_READING TEXT_.
──────

The SPARC_LAB research team at the Frascati National Laboratory has recently demonstrated that the plasma-based acceleration technique allows to obtain an high-quality particle beam, comparable to the beams produced in traditional accelerators.
The results of this study have been published on Nature and pave the way to the realization of compact and portable particle accelerators, to be used not only in the research context but also in the medical and industrial sectors.
The possibility to accelerate electron beams to ultra-relativistic velocities over short distances by using plasma-based technology holds the potential for a revolution in the field of particle accelerators.
Despite the high acceleration gradients produced in a plasma (up to three orders of magnitude higher than the conventional machines based on RF technology), their use has been limited due to the low quality of the beam produced. The study reported on Nature carried out at SPARC_LAB showed that, for the first time, it is possibile to use an high quality beam accelerated by a plasma wave to generate coherent radiation in a Free Electron Laser (FEL) in the infrared range.

──────

_RECORDED INFORMATION_.
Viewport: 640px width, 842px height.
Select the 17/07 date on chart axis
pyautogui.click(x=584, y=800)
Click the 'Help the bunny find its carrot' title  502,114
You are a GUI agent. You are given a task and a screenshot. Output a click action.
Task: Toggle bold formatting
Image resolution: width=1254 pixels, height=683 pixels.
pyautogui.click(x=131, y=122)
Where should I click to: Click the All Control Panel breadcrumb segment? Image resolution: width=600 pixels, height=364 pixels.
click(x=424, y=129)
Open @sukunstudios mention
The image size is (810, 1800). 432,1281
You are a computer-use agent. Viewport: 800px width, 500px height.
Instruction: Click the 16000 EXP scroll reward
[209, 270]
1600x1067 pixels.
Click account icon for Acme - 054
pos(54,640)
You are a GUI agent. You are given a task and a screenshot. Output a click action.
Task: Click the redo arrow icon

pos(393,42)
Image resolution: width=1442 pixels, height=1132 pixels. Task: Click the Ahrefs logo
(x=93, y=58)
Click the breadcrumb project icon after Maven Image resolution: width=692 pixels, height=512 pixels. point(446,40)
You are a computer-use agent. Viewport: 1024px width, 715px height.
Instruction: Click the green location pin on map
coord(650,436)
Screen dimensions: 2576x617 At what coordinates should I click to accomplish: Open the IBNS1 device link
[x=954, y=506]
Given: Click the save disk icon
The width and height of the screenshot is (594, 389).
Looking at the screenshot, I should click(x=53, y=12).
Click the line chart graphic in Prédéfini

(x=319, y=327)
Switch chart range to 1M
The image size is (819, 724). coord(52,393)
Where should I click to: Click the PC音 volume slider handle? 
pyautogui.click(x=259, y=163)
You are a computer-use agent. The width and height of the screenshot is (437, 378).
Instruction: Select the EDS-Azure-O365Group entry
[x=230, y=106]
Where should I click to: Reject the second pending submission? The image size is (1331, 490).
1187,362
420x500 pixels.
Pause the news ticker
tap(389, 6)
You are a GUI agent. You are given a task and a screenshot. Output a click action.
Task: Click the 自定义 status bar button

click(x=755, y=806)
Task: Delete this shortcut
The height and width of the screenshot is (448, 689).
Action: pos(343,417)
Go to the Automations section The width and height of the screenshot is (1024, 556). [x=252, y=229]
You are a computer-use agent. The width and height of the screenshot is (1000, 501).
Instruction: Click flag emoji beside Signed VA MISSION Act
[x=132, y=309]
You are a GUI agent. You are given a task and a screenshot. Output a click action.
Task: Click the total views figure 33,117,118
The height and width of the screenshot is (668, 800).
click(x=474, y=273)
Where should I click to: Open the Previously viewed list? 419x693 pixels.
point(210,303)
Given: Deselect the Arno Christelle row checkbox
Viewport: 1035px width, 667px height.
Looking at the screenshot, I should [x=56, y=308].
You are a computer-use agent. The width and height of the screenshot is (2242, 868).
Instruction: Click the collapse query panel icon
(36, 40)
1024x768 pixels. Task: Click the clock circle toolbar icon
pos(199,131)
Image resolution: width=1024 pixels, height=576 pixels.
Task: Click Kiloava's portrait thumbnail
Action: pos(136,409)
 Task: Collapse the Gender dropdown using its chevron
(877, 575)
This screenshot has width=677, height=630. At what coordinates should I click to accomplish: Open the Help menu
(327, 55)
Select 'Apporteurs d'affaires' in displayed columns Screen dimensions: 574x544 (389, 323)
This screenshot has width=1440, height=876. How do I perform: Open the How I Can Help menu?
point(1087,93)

──────

_WHAT THIS EXERCISE ASKS_.
• 1. Decide whether each statement below agrees with the text on plasma-based particle acceleration. Answer yes or no for each, and quote the words of the text that decide it.
(a) The study's results appeared in Nature.
(b) The acceleration gradients in a plasma can be up to three orders of magnitude higher than those of conventional RF machines.
(c) The coherent radiation generated in the Free Electron Laser was in the ultraviolet range.
• 2. Carry the text on plasma-based particle acceleration forward, starting after its final sentence.

_RESULTS FOR THE EXERCISE_.
• 1.
(a) Yes: "The results of this study have been published on Nature"
(b) Yes: "up to three orders of magnitude higher than the conventional machines based on RF technology"
(c) No: "to generate coherent radiation in a Free Electron Laser (FEL) in the infrared range"

• 2.
The results was obtained injecting two electron bunches (few tens of microns sized) in the plasma contained in a 3 cm long capillary. Firstly it is necessary to create the plasma by ionizing hydrogen gas with a high voltage discharge. Then, the two electron bunches are injected. The first bunch (driver) serves to excite the plasma accelerating waves that are exploited by the second bunch (witness) that is accelerated. The high quality of the witness at the entrance of the plasma is preserved along the acceleration process and, in addition to the high current, is capable of driving a free-electron laser (FEL) by generating coherent light pulses. The experiment conducted at SPARC_LAB allowed the light pulses to reach the energy of 30 nJ.
“The plasma acceleration technique will allow to realize accelerators in small places, limiting the production costs of the hosting infrastructures and making this technology more accessible and available also for medical applications in equipped hospitals, and especially in underground facilities as the ones necessary for accelerators in High Energy physics”, says Riccardo Pompili, Principal Investigator of the experiment carried out at SPARC_LAB.
“This result has not only a great scientific relevance per se, but it represents also a milestone towards the realization of the are project EUPRAXIA, that yearns for the construction of the first research infrastructure addressed to users, based on plasma acceleration”, explains Massimo Ferrario, responsible of the EUPRAXIA@SPARC_LAB project, financed also by a contribution of the Italian Minister of Research and University (MUR) and recently included in the ESFRI roadmap, the strategic forum for research infrastructures.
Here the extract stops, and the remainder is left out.